> WRITTEN REQUEST: Turn the records below into a Markdown table with the columns Row and Text, giving each line its own numbered row. Omit blank lines and leave the pictures out.
============
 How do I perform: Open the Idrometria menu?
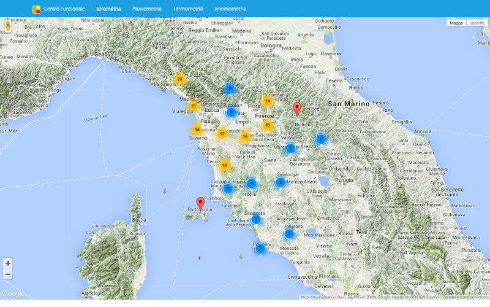coord(108,9)
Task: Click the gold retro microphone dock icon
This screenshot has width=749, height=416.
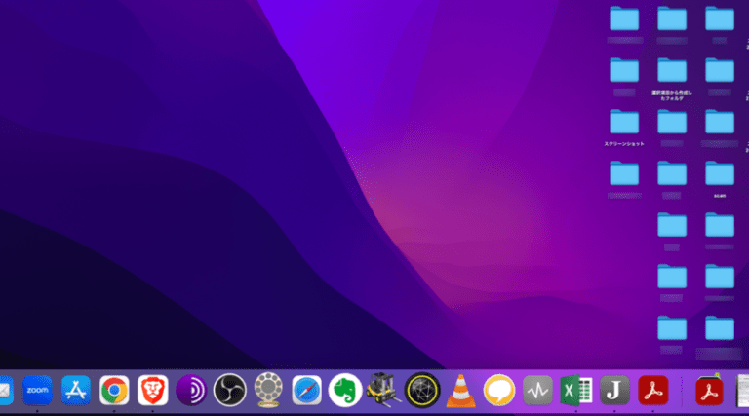Action: (x=267, y=390)
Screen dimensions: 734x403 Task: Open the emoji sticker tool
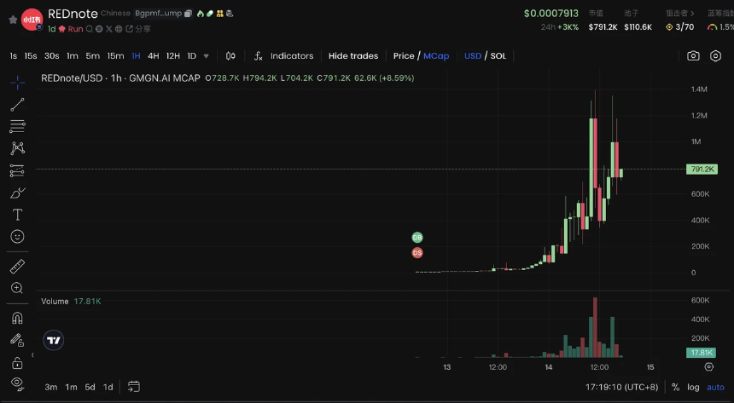[17, 237]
============
> EXERCISE SOLUTION:
| Row | Text |
|---|---|
| 1 |  How do I perform: Open the Idrometria menu? |
| 2 | coord(108,9) |
| 3 | Task: Click the gold retro microphone dock icon |
| 4 | This screenshot has width=749, height=416. |
| 5 | Action: (x=267, y=390) |
| 6 | Screen dimensions: 734x403 Task: Open the emoji sticker tool |
| 7 | [17, 237] |